Separating hyperplane
In words...
A separating hyperplane is a flat surface that divides the space in two half-spaces. Thus, it is used as a boundary between two classes in a binary classification problem. For these problems a hyperplane corresponds to a linear classifier and every linear classifier can be associated to a hyperplane yielding the same classification.
In pictures...
Nice figure with projection of dot product...
In maths...
A hyperplane is a surface (a set of points) defined as
$$
H=\{ \g x \in \X \ :\ \inner{\g w}{\g x} + b = 0 \}
$$
The distance to the origin (the offset)
Consider the point $\g x_0$ as the (orthogonal) projection of the origin $\g 0$ onto $H$, such that $dist(\g 0, H) = \|\g x_0\|$. Then, the vector $(\g x_0 - \g 0) = \g x_0$ is orthogonal to $H$ and thus colinear to $\g w$. This implies that
$$
\inner{\g w}{\g x_0} = \pm \|\g w\| \|\g x_0\|.
$$
In addition, the equation of the hyperplane implies, for all points on the hyerplane and in particular for $\g x_0$,
$$
\inner{\g w}{\g x_0} = -b \quad \Rightarrow |\inner{\g w}{\g x_0}| = |b| .
$$
Therefore,
$$
dist(\g 0, H) = \|\g x_0\| = \frac{|\inner{\g w}{\g x}|}{\|\g w\|} = \frac{|b|}{\|\g w\|}
$$
The distance from a point to the hyperplane
The same reasoning yields the distance from any $\g x\notin H$ to the hyperplane.

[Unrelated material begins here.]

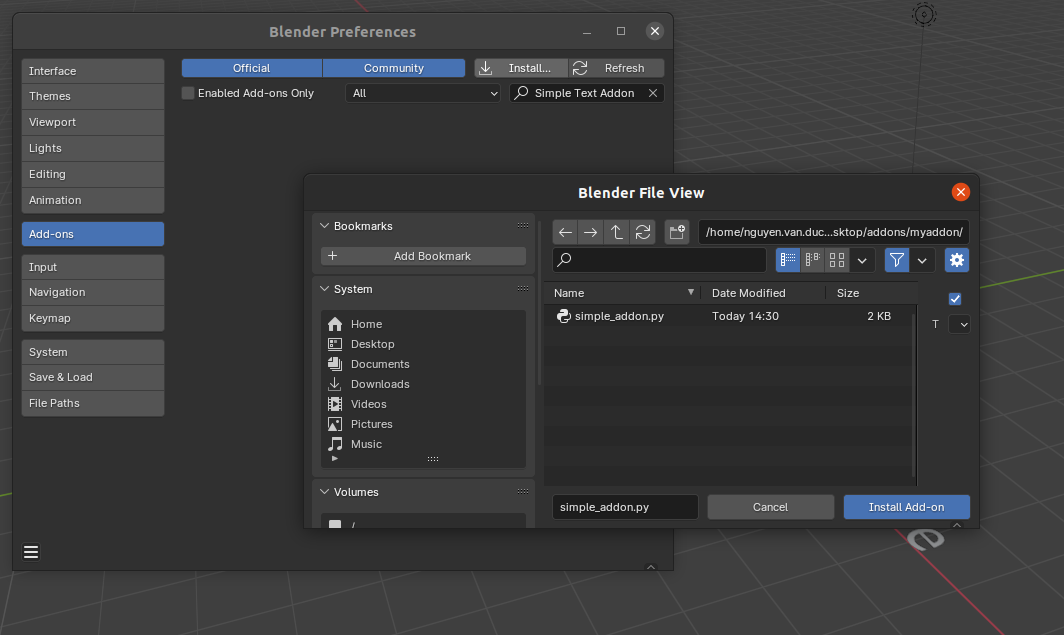Open the add-on category dropdown showing All
Image resolution: width=1064 pixels, height=635 pixels.
click(x=422, y=92)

By considering $\g x_P$ as the (orthogonal) projection of $\g x$ on $H$, we have $dist(\g x, H) = \|\g x-\g x_P\|$ and the fact that $(\g x-\g x_P)$ is colinear with $\g w$. Thus,
$$
|\inner{\g w}{\g x-\g x_P}| = \|\g w\|\|\g x-\g x_P\|
$$
while $\g x_P$ belongs to $H$ and thus satisfies $\inner{\g w}{\g x_P} = -b$. Therefore,
$$
dist(\g x, H) = \|\g x-\g x_P\| = \frac{|\inner{\g w}{\g x-\g x_P}|}{\|\g w\|} = \frac{|\inner{\g w}{\g x}-\inner{\g w}{\g x_P}|}{\|\g w\|} = \frac{|\inner{\g w}{\g x} + b|}{\|\g w\|}.
$$
In addition, one can easily check that the formula works for $\g x\in H$, in which case $\inner{\g w}{\g x} + b=0$.